# BRIEF
Copy the records below exactly. Include all of them.

━━━ DATA SUPPLIED ━━━

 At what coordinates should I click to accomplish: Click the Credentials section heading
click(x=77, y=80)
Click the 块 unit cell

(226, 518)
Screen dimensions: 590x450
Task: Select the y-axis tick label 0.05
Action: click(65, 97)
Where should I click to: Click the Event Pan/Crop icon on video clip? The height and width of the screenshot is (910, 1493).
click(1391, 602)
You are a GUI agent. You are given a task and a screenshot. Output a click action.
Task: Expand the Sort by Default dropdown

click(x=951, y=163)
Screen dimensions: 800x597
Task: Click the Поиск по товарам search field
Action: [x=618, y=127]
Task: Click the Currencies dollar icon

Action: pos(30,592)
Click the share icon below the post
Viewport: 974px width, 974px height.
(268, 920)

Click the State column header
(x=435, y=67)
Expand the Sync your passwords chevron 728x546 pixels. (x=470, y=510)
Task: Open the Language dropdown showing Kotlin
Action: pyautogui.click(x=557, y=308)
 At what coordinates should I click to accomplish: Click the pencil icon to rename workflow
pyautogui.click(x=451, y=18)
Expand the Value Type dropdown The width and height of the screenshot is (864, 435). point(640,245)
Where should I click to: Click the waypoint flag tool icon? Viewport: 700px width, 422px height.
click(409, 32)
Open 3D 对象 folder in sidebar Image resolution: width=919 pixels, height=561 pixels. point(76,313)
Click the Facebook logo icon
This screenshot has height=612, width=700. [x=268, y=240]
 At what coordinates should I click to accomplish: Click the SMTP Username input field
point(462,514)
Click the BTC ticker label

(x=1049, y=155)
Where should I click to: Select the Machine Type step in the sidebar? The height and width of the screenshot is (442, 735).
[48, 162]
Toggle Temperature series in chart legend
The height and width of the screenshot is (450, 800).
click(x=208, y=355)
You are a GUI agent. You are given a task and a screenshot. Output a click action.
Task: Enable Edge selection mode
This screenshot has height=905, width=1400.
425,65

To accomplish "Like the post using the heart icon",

━━━

# RESULT OF THIS TASK
 At what coordinates should I click to accomplish: Click the Credentials section heading
click(x=77, y=80)
Click the 块 unit cell

(226, 518)
Screen dimensions: 590x450
Task: Select the y-axis tick label 0.05
Action: click(65, 97)
Where should I click to: Click the Event Pan/Crop icon on video clip? The height and width of the screenshot is (910, 1493).
click(1391, 602)
You are a GUI agent. You are given a task and a screenshot. Output a click action.
Task: Expand the Sort by Default dropdown

click(x=951, y=163)
Screen dimensions: 800x597
Task: Click the Поиск по товарам search field
Action: [x=618, y=127]
Task: Click the Currencies dollar icon

Action: pos(30,592)
Click the share icon below the post
Viewport: 974px width, 974px height.
(268, 920)

Click the State column header
(x=435, y=67)
Expand the Sync your passwords chevron 728x546 pixels. (x=470, y=510)
Task: Open the Language dropdown showing Kotlin
Action: pyautogui.click(x=557, y=308)
 At what coordinates should I click to accomplish: Click the pencil icon to rename workflow
pyautogui.click(x=451, y=18)
Expand the Value Type dropdown The width and height of the screenshot is (864, 435). point(640,245)
Where should I click to: Click the waypoint flag tool icon? Viewport: 700px width, 422px height.
click(409, 32)
Open 3D 对象 folder in sidebar Image resolution: width=919 pixels, height=561 pixels. point(76,313)
Click the Facebook logo icon
This screenshot has height=612, width=700. [x=268, y=240]
 At what coordinates should I click to accomplish: Click the SMTP Username input field
point(462,514)
Click the BTC ticker label

(x=1049, y=155)
Where should I click to: Select the Machine Type step in the sidebar? The height and width of the screenshot is (442, 735).
[48, 162]
Toggle Temperature series in chart legend
The height and width of the screenshot is (450, 800).
click(x=208, y=355)
You are a GUI agent. You are given a task and a screenshot. Output a click action.
Task: Enable Edge selection mode
This screenshot has height=905, width=1400.
425,65

To accomplish "Like the post using the heart icon",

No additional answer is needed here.